Every election seems to be infused with more urgency than the last, with people announcing “it’s the most important election of our lifetime.” But instead of a call to break the cycle, it seems the rallying cry is merely to defeat that other, monstrous candidate and stick with one’s own party’s “safer” choice. Every year the talking heads and candidates all seem to be saying “whatever issues we have, let’s work it out later. Right now, the house is on fire and the other guy is the arsonist.” But the house is ALWAYS on fire these days. The Republicans are calling this election “reality’s last stand.” The Democrats are warning that Trump will “end our democracy as we know it!”

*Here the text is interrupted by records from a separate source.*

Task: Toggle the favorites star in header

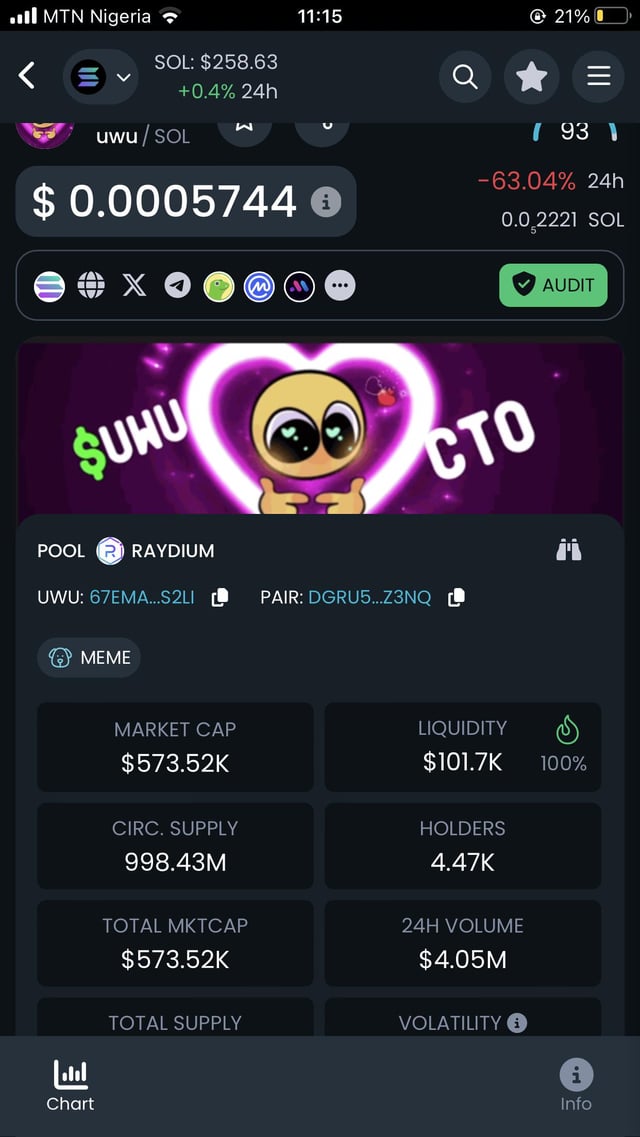Action: tap(531, 76)
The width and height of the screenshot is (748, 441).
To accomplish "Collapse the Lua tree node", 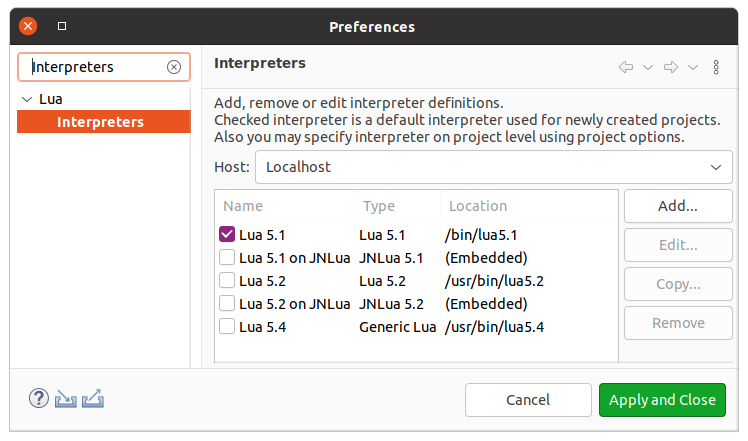I will [x=26, y=100].
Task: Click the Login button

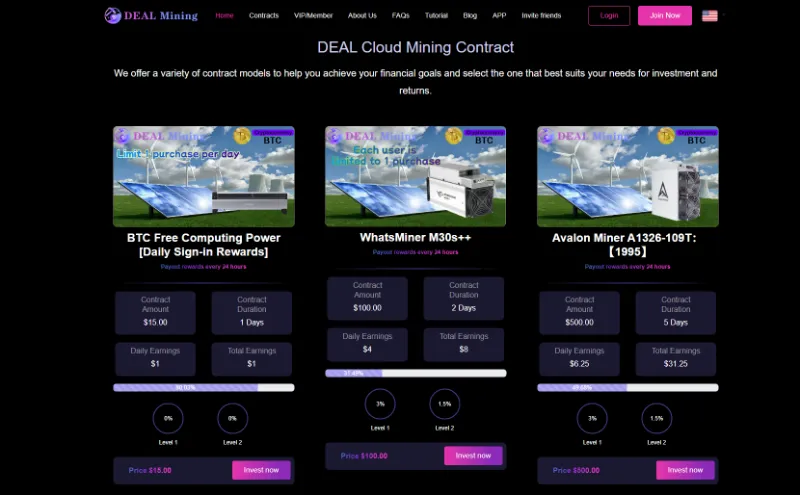Action: coord(609,16)
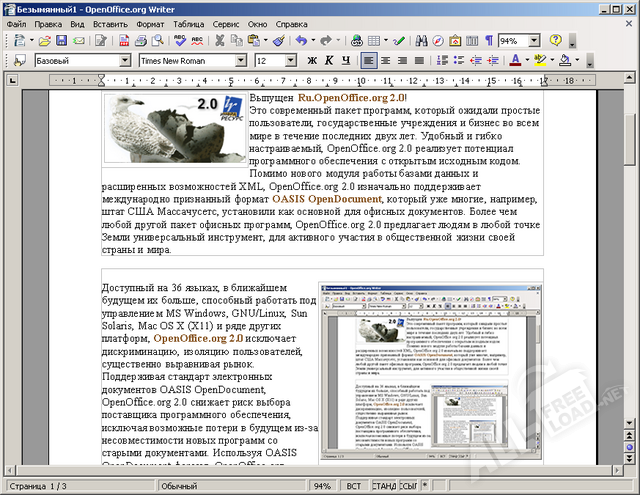The image size is (640, 495).
Task: Expand the Times New Roman font dropdown
Action: point(240,61)
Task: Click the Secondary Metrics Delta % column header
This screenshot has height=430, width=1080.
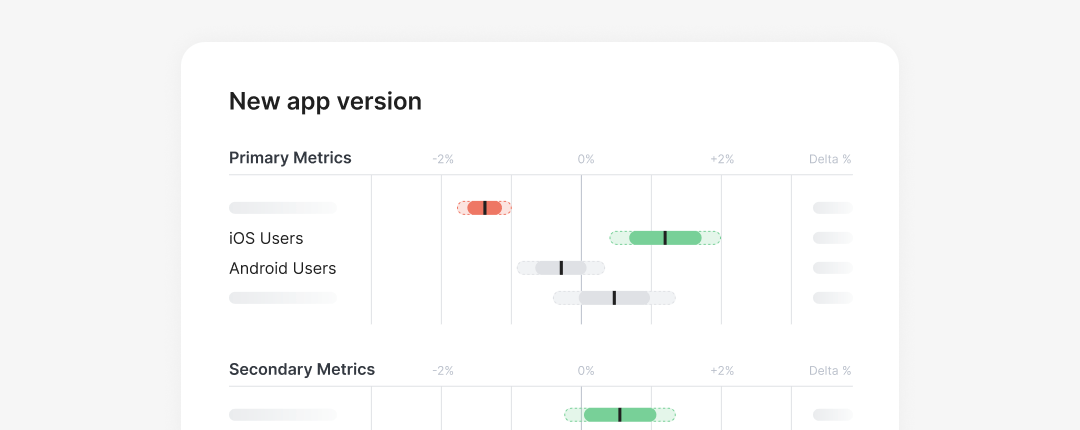Action: (830, 371)
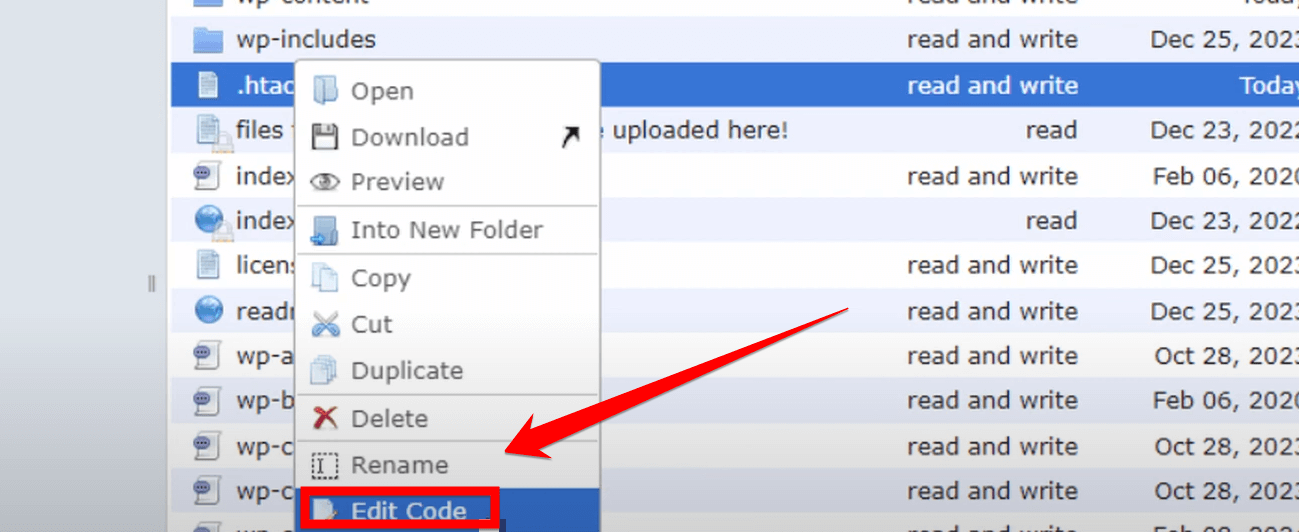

The most remarkable thing is that we keep falling for it. All this alarmism doesn’t actually shake anything up in practice. It just shakes up people’s nerves, but elections actually get ever-closer, as in statistically tied races. Counterintuitively, the more polarised we are, the more meaningless election participation actually becomes, because the candidates can tap into the fear-factor of polarisation to hold your vote hostage. They don’t have to work for your support or have a good vision for the country. As Chase Oliver pointed out in the debate, this “lesser of two evils” voting practice leads to a decline in the quality of candidates and ideas.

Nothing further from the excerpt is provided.